Bangalore:  Many of the companies which achieved superstardom have hands of multiple leaders with productive relationships and common goals. Companies Apple, Twitter, Intel and many others fit the bill perfectly to say success stories of co-founders.

Stories of how these individuals found their counterparts, and how their individual talents brewed to build companies which achieved unimaginable growth incites both curiosity and inspiration at same time. Many were long-term friends, classmates, or relatives, and some didn’t get along initially, and some, inspite of individually difference worked for joint achievements.

The best-rounded pairs recognized their individual limitations and respected what the counterpart could bring to partnership.

Read on to know the 10 super successful cofounders and why their partnership worked as compiled by Business Insider.

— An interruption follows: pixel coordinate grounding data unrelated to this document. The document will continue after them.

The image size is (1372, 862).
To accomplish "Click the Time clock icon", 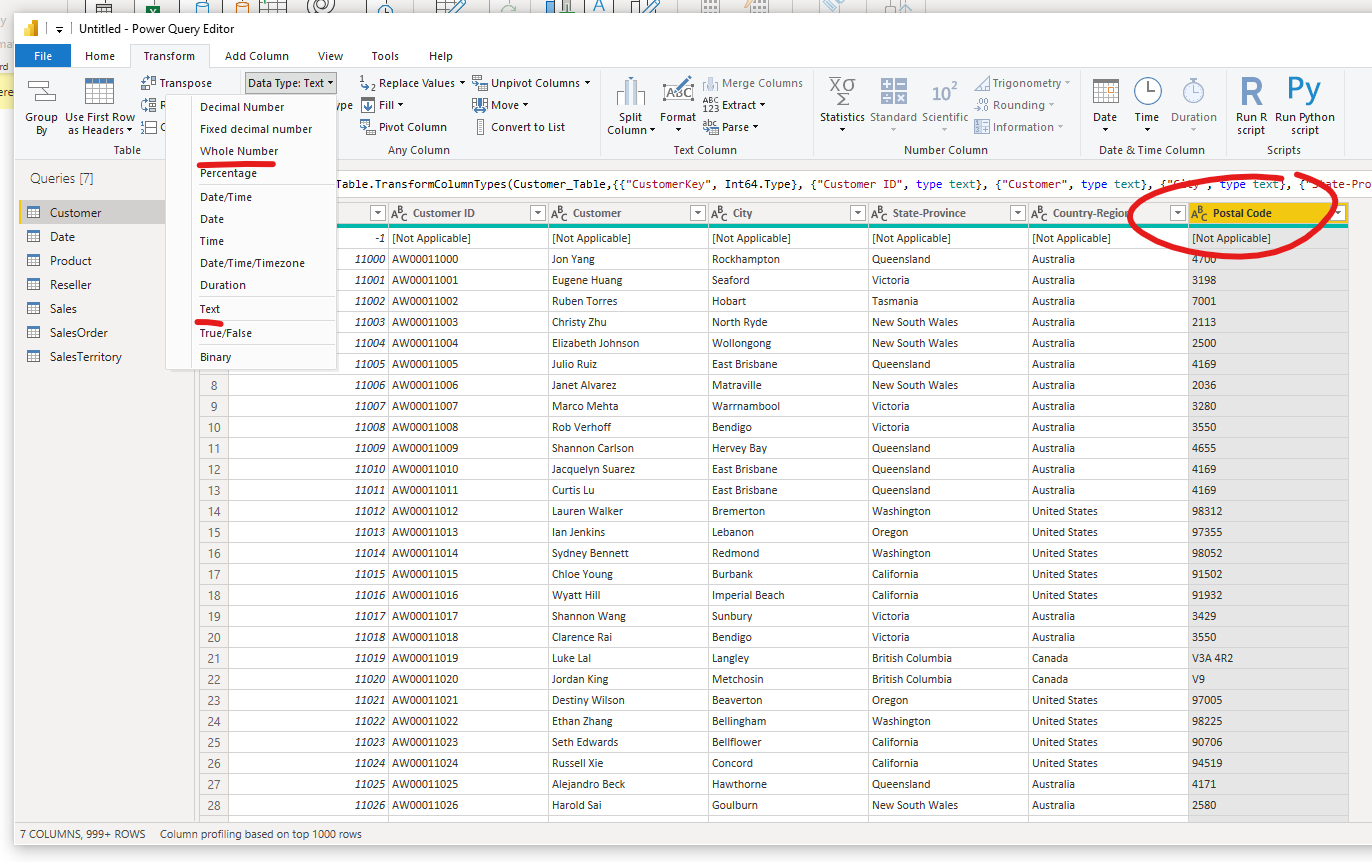I will 1147,93.
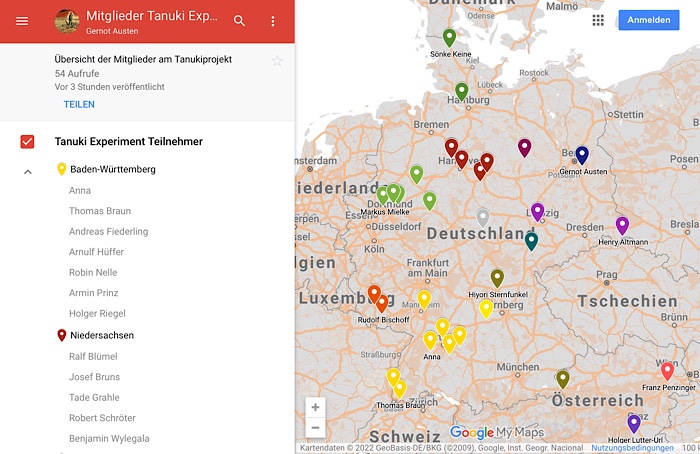
Task: Select the Henry Altmann purple pin
Action: tap(622, 225)
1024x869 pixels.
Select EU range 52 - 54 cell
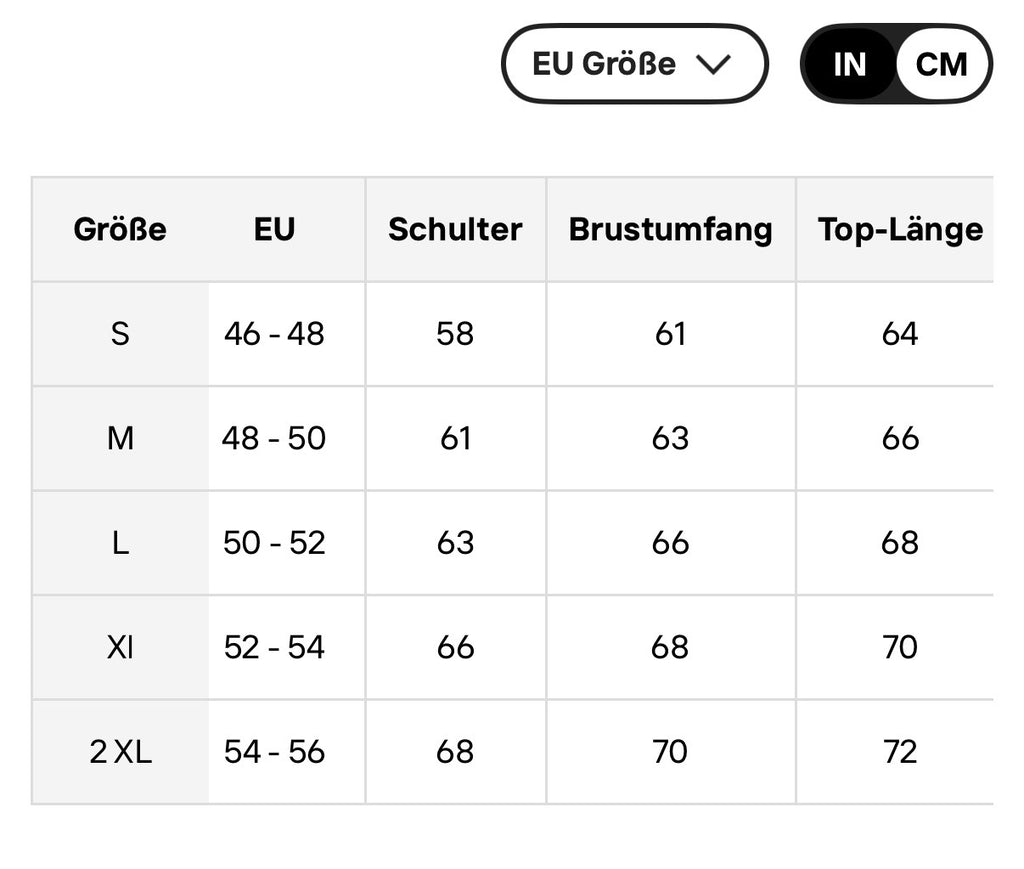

#10 Pierre Omidyar and Jeffrey Skoll

Company: eBay

It is an American multination internet consumer-to-consumer corporation, an online auction and shopping website. It had a huge success in dot-com bubble era, and now  is a multi-billion dollar company.

Year Founded: 1995

How their partnership was formed:

Pierre Morad Omidyar is a French-born Iranian American Entrepreneur and Jeffery Skoll is a Canadian engineer and entrepreneur. Omidyar and skoll were casual acquaintances when Omidyar founded eBay in September 4, 1995 . Skoll was hired by Omidyar to be company’s first president and first full time employee, and he wrote a business plan that eBay followed, growing from startup to a multinational company.

"First he told me it was a stupid idea," Omidyar wrote for Time International, “and then he agreed to come on board." The pair led the auction site to an IPO just 3 years later.

Why their partnership works:

Skoll and Omidyar share democratic values which bounded them for business and friendship. LA times once wrote, “They didn't talk about customers; they talked about 'the community’.”

The two are also philanthropists and are loyal to customers. "Shutting the community out of EBay's upcoming IPO—a practical necessity—seemed ungrateful," the LA Times reported. "So they decided that eBay would endow a charitable foundation with pre-IPO stock and share its wealth that way."